Aufgabenstellung 1:
Schreiben Sie aus dem Reisebericht über Nordchina alles von „Vorbemerkung“ bis hinunter zu „weiter Richtung Norden.“ wortgetreu ab.
Aufgabenstellung 2:
Schreiben Sie den Reisebericht über die Bahnreise durch Nordchina im Anschluss an seinen letzten Satz weiter.

Seite:
━━━━━━━━━━━━━━━━━━━━━━━━━━━━━━

RAILHOO-Report

Nord China im Frühjahr 2002

Peking liegt nicht auf Majorca

Inhaltsverzeichniss

Vorbemerkung
Reiseteilnehmer : Volker Böhm, Michael Weber, Roland Erdmann
Datum :    21.04.2002 bis 06.05.2002

Sonntag 21.04.2002
Unspektakulär begann die Reise mit dem Austria-Airline-Flug OS158 Düsseldorf – Wien und weiter mit OS 063 Wien – Peking.

Montag 22.04.2002
Nach der Ankunft unserer Maschine um 11:05 in Peking ging es an die üblichen Formalitäten (Einreiseformular, Passkontrolle, Geld wechseln, Bus zum Bahnhof, Kursbuch kaufen, erste chinesische Nahrung) Mit Zug K265 ging es dann um 14:10 weiter Richtung Norden.

Dienstag 23.04.2002
Nach 1500 Bahnkilometern erreichen wir Yabuli pünktlich um 9:09. Mit dem Taxi ließen wir uns nach Weihe bringen und quartieren uns im hiesigen Hotel ein. Bei einsetzendem Nieselregen begannen wir mit der Erkundung der Waldbahnanlagen. Im Schuppen standen 4 kalte C2-Maschinen, an denen teilweise gearbeitet wurde. Im Güterbahnhof stand eine weitere C2 unter Dampf, bewegte sich aber keinen Meter.
Als am Abend der zurückkehrende Personenzug nur aus einem Triebwagen (oder richtiger einer besseren Motordraisine) bestand, entschlossen wir uns zur sofortigen Abreise.
Mit Zug 2018 verließen wir um 22:23 Weihe. Beim Nachlösen von Schlafwagenplätzen bekamen wir zwar nur getrennte Liegeplätze, was aber allemal besser ist, als eine Nacht lang zu sitzen.

Mittwoch 24.04.2002
Pünktlich um 7:10 erreichte unser Zug Siping. Die Zeit bis zur Abfahrt unseres Anschlusszuges 4268/69, Siping ab12:56, Tongliao an 16:05, nutzten wir um Fahrkarten zu kaufen, zum Frühstücken, einem Markt- und Kaufhaus-Bummel und natürlich zum Mittagessen. Bemerkenswert war ein plötzlich einsetzendes heftiges Schneetreiben, was allerdings kurz nach verlassen von Siping einem strahlenden Sonnenschein wich.
Die übergangszeit in Tongliao reichte gerade aus um in Ruhe die Fahrkarten kaufen zu können, und schon ging es weiter mit Zug 1458/1455 Tongliao ab 17:35, Shifeng an 21:58
In Chifeng kamen wir nach einigen Versuchen bei überteuerten Hotels schließlich für 114 Yuan für ein Dreibettzimmer unter.

━━━━━━━━━━━━━━━━━━━━━━━━━━━━━━

Datensätze:
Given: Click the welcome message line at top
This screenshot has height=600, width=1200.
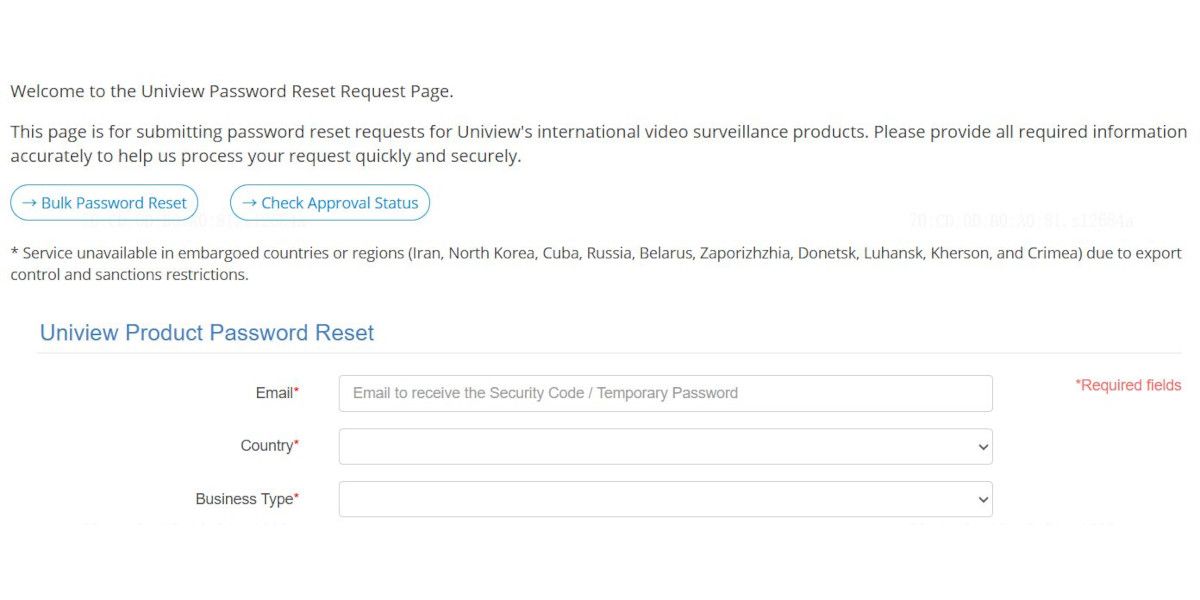Looking at the screenshot, I should pos(232,91).
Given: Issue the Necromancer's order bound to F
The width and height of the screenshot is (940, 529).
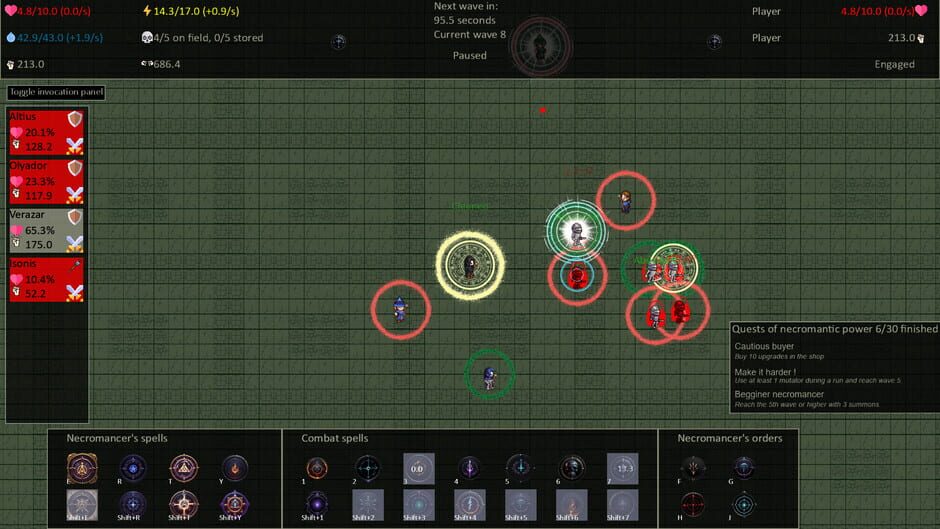Looking at the screenshot, I should pyautogui.click(x=693, y=467).
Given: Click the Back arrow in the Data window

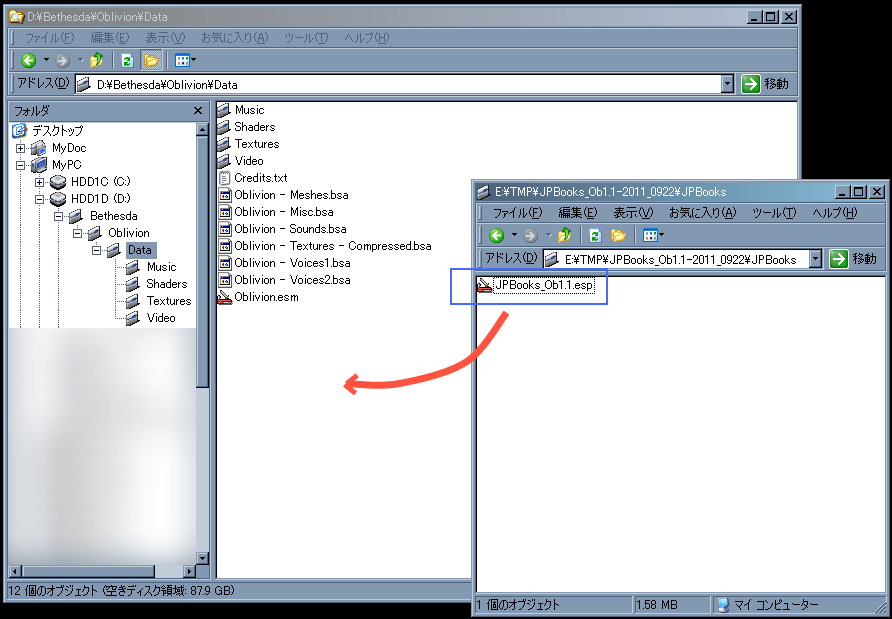Looking at the screenshot, I should (28, 61).
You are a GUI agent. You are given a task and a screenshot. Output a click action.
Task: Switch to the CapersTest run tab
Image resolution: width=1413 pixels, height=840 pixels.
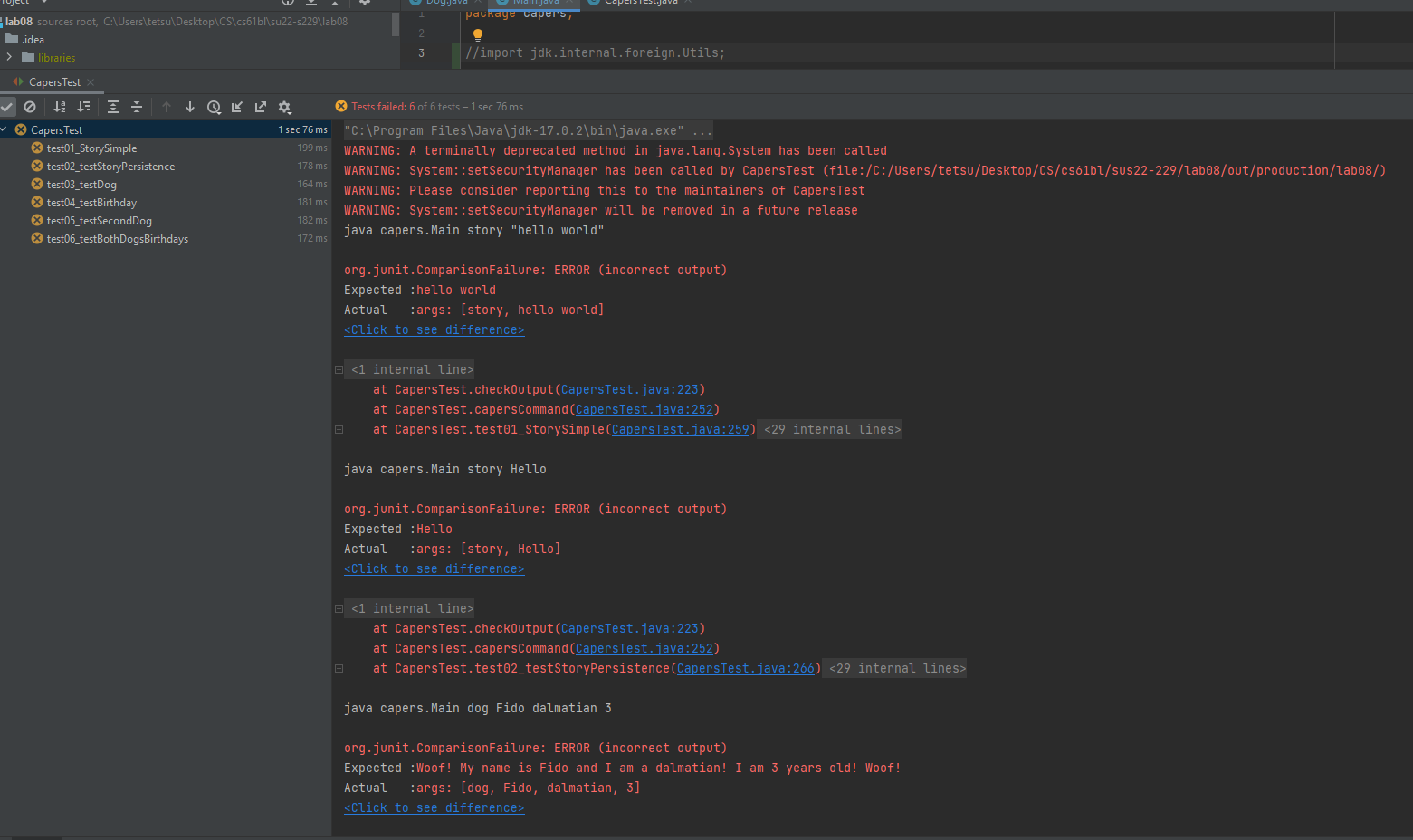pyautogui.click(x=54, y=82)
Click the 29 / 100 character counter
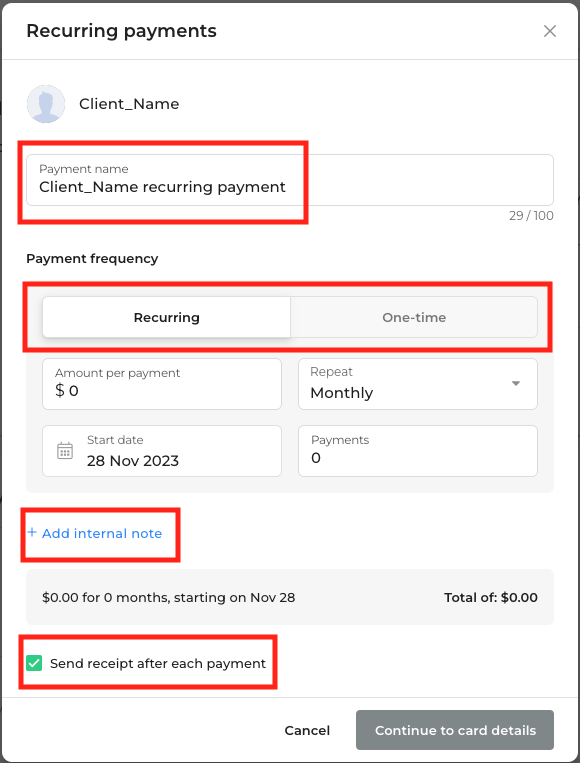This screenshot has width=580, height=763. [531, 216]
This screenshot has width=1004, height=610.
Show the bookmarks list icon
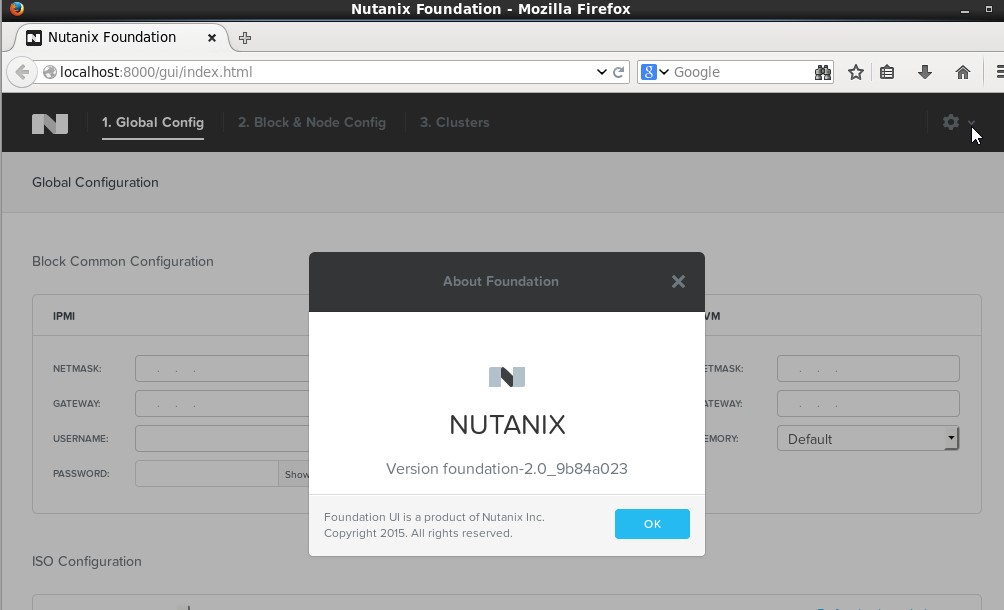tap(887, 72)
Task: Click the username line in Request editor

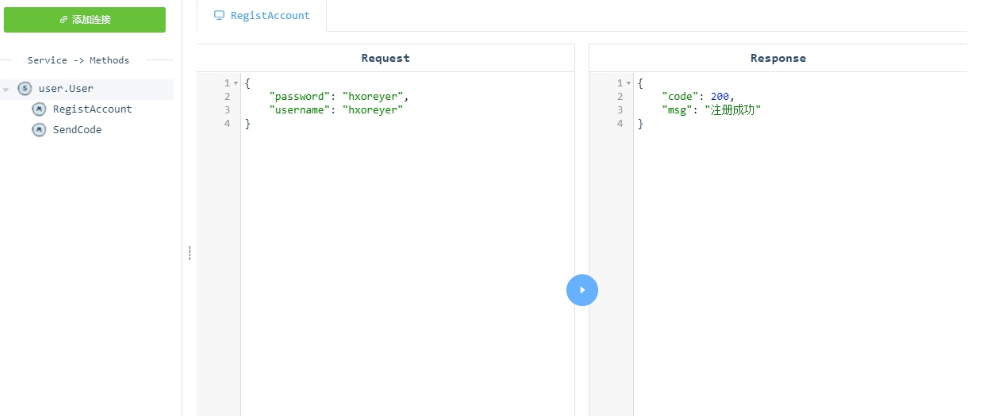Action: click(335, 110)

━━━━━━━━━━━━━━━━━━━━━━━━━━━━━━

Ergebnis der Übung 1:
Vorbemerkung
Reiseteilnehmer : Volker Böhm, Michael Weber, Roland Erdmann
Datum :    21.04.2002 bis 06.05.2002

Sonntag 21.04.2002
Unspektakulär begann die Reise mit dem Austria-Airline-Flug OS158 Düsseldorf – Wien und weiter mit OS 063 Wien – Peking.

Montag 22.04.2002
Nach der Ankunft unserer Maschine um 11:05 in Peking ging es an die üblichen Formalitäten (Einreiseformular, Passkontrolle, Geld wechseln, Bus zum Bahnhof, Kursbuch kaufen, erste chinesische Nahrung) Mit Zug K265 ging es dann um 14:10 weiter Richtung Norden.

Ergebnis der Übung 2:
Donnerstag 25.04.2002
Mit einem Taxi fuhren wir ins gut 30 km östlich gelegene Yuanbaoshan, wo wir um kurz vor 7:00 ankamen. Nach einigen Aufnahmen im hiesigen Depot, welches die fünf im Einsatz befindlichen JS dieser Bahn beheimatet, wollten wir eigentlich mit dem Personenzug nach Anqinggou fahren, fanden uns aber plötzlich im Führerstand der Zuglok wieder. Hier genossen wir die lockere und herzliche Atmosphäre der Lokmannschaft. In Anqinggou hatten wir nur wenig Zeit, da die Lok mit uns LZ zurück fuhr. Die Staatsbahnstrecke Chifeng – Tongliao konnten wir zwar sehen, allerdings erschien es uns, als ob es keine Gleisverbindung geben würde. Falls es doch eine geben sollte, so liegt diese in Richtung Chifeng und wird betrieblich nicht genutzt. Die übergaben an die Staatsbahn erfolgen am anderen Ende der Strecke im ca. 9 Km süd-westlich von Yuanbaoshan gelegenem „Staatsbahnbahnhof Yuanbaoshan“.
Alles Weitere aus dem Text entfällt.